同じ事務職でも経理事務や医療事務は資格が無いと職に就けない場合があります。

求人要件にもしっかりと簿記○級や医療事務資格必須などと記載されています。

仕事の内容はどう違うのでしょうか。

経理事務

お金を扱う経理事務は最低でも簿記2級は必要でしょう。

お金の出入りはほぼ毎日発生しますし、お給料の計算や、出張費の精算などの他、帳簿に必要な専門知識が必要となります。

医療事務

こちらも専門学校があるくらい資格を必要とする職業です。

医療機関では必ず診療報酬という計算があり、この点数が医療費の元になりますが、こういった計算を行い、患者に請求書を発行します。

他にも保険証の確認や院内の案内など、専門的な知識が必要となります。

建設事務

どうしても資格が必要という訳ではありませんが、建設事務という資格は存在ます。

建設現場では特殊な書類が多く、働く人も男性が多いので、書類整理ができて、夏場に冷えた麦茶を黙って用意してくれる事務員さんが居てくれると心のオアシス的存在になります。

資格の要らない特殊な事務

資格は無くても業務自体が一般ではない職場も存在します。

例えば…。

法律事務所

弁護士のお仕事の補助を担当します。

書類作成や資料準備、来客応対やアポイント取りなど一般事務もこなしますが、内容が法律を扱う上、守秘義務も発生しますのでお口は厳重チャックですよ。

保険事務所

保険と言っても生命保険や損害保険、社会保険などさまざまありますが、保険外交員が取ってきた保険の案件をサポートする業務です。
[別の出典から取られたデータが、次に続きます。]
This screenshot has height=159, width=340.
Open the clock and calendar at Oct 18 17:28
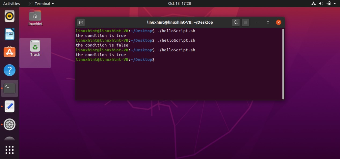point(180,3)
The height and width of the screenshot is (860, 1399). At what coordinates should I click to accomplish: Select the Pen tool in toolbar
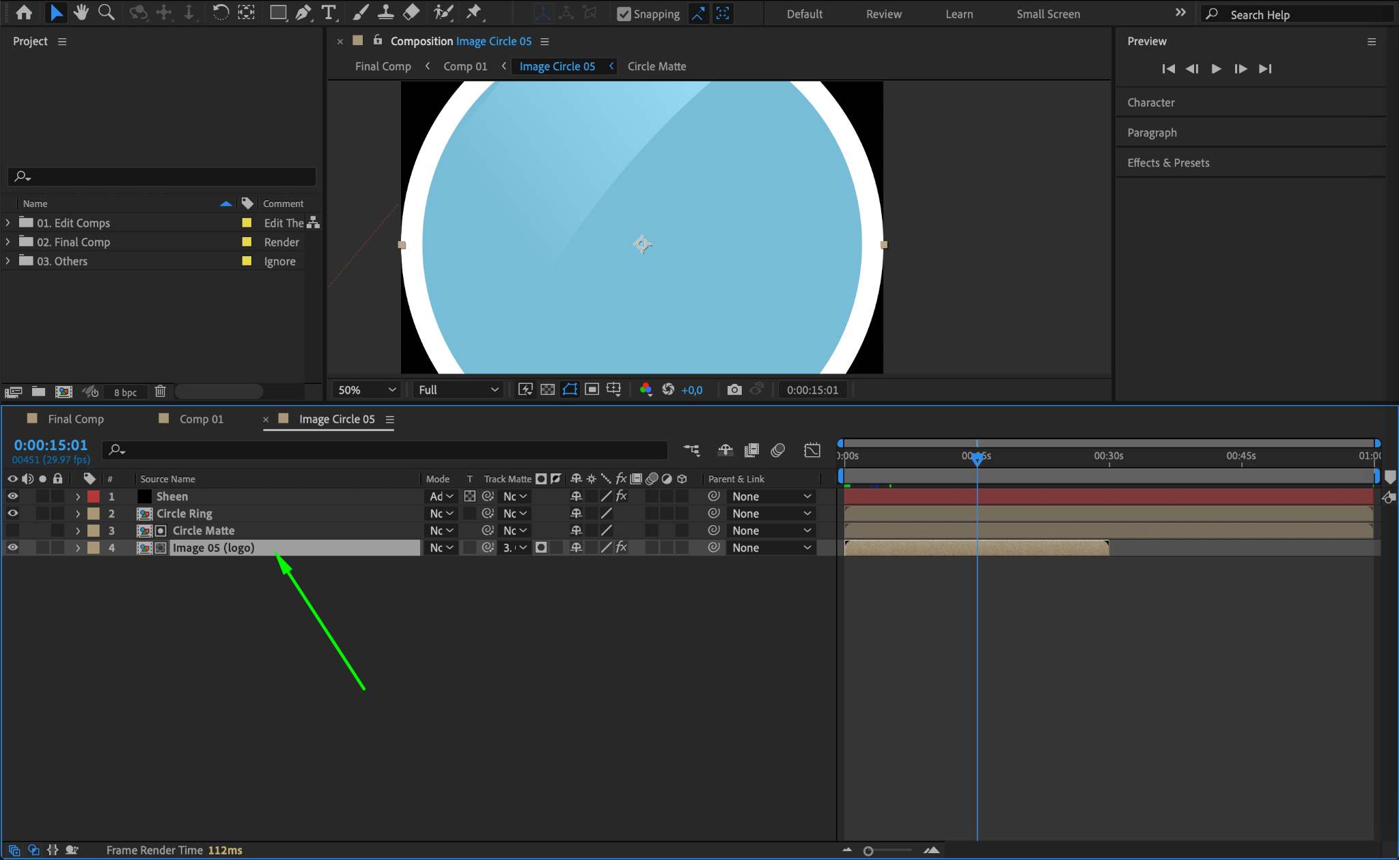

保険証券の送付や、その他の郵送物、電話応対の内容も保険業務に絡む内容となりますので、慣れるまでは大変かもしれません。

会計事務所・税理士事務所

こちらは何と言っても数字が多く出てくる職場です。

とはいえ経理事務とは違い、決算書や財産管理などの書類がメインで、取引相手も経営者や金融機関、同業の税理士や会計士などと経理事務とは異なります。

獣医・医院

ペットショップや獣医などの事務は、獣医師免許や愛玩動物関連の資格を保有しなくても募集があれば就くことができますが、時には実際に動物に触れることもありますので、アレルギーがある方には敷居が高い事務になるかもしれません。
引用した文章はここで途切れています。